Vision Journal Club, Apr 17, 2013, 03:00PM - 04:00PM, Wachman 1015D
High Resolution Registration, Tracking, and Synthesis of 3D Deforming Objects
Dr Meizhu Liu, Siemens Corporate Research
A robust divergence measure is fundamental in both theoretical and practical applications. Dr. Liu proposed a new robust class of divergences, termed by total Bregman divergence (tBD). A series of theoretical results for this new divergence are established. In particular, the L1-norm tBD induces a closed form center for a set of samples. This center is automatically adjusted for noisy data and outliers. Thus, tBD and the t-centers are statistically more robust than the conventional divergences and their induced centers. The effectiveness of tBD has been validated in many real applications. For instance, a hierarchical shape retrieval scheme has been developed to integrate Gaussian mixture model based shape representation and tBD hard/soft clustering. tBD and t-center were also applied to clinical diffusion tensor imaging (DTI) problems for image analysis, including DTI signal estimation, interpolation and segmentation, and fiber clustering etc. In addition, tBD is used to regularize the conventional boosting and metric learning algorithms for classification. It has been shown that tBD can enhance the robustness and improve the accuracy of these algorithms, and reduce their computational complexity.
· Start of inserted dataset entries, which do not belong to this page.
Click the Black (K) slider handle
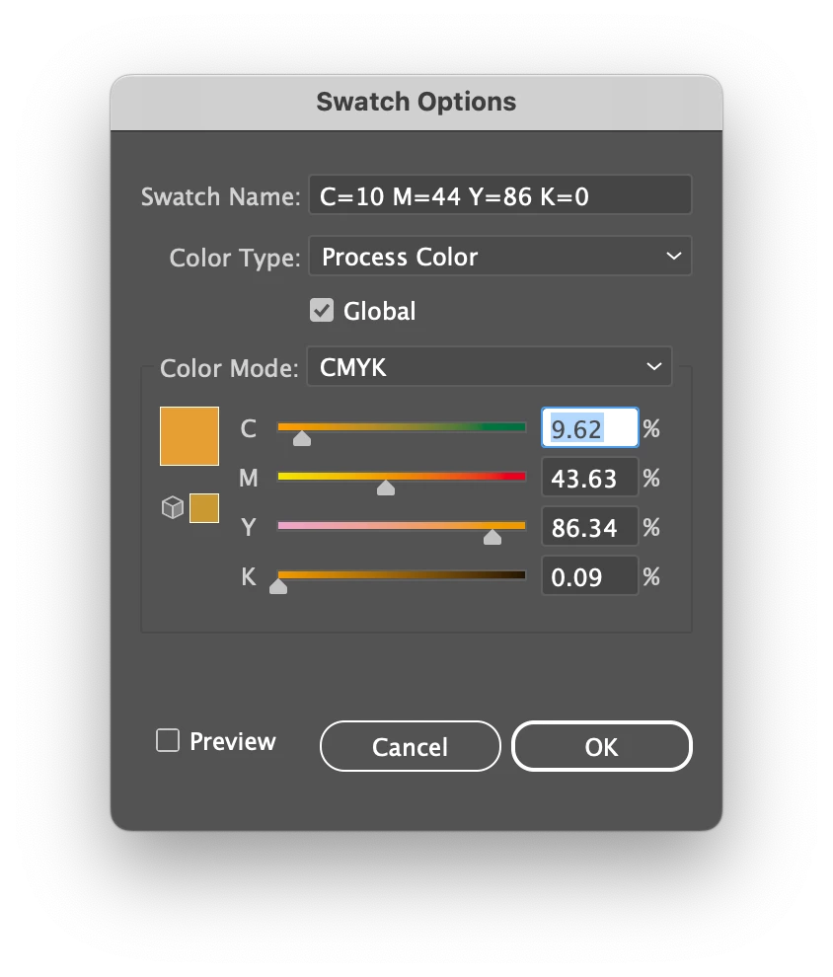833x977 pixels. point(278,585)
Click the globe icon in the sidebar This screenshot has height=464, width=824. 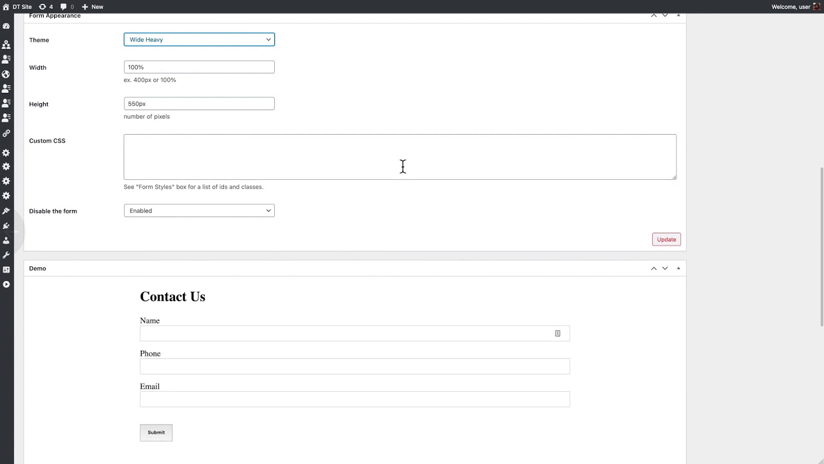pos(6,74)
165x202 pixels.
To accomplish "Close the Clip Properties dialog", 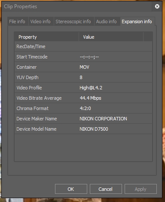I will [157, 6].
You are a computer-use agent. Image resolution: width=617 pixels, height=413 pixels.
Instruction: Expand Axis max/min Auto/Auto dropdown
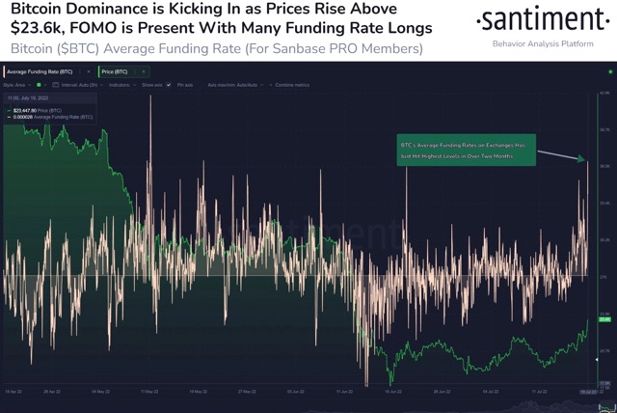point(235,85)

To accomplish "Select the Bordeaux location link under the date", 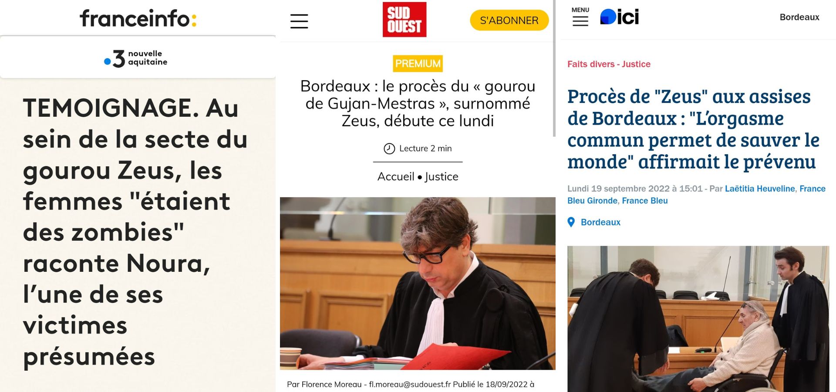I will [x=600, y=222].
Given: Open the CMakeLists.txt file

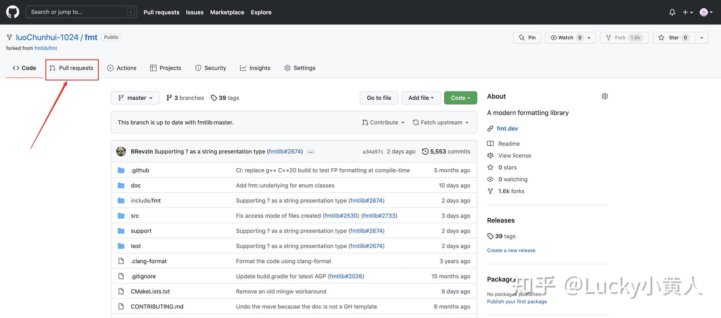Looking at the screenshot, I should (150, 291).
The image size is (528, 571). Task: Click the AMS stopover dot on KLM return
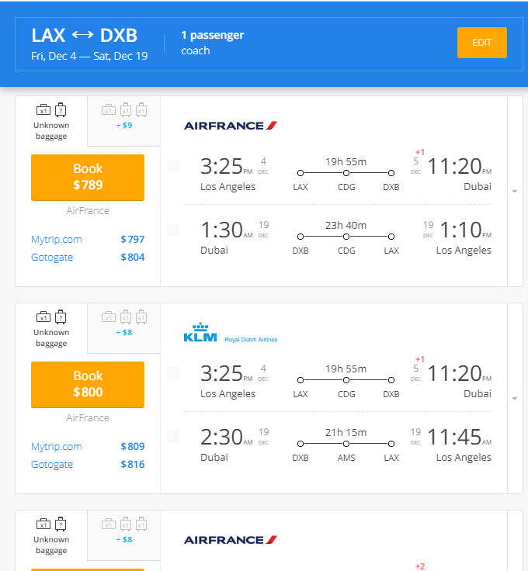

Dr. Meizhu Liu is a Research Scientist at Siemens Corporation, Corporate Research (SCR). She received her Ph.D. degree in Department of Computer Information Science and Engineering from University of Florida in 2011. She received her B.S. degree from University of Science and Technology of China in 2007. Her research focuses on exploring computer vision and machine learning techniques for vision and medical image applications. She has worked at Siemens Medical Solutions USA, and INRIA in France.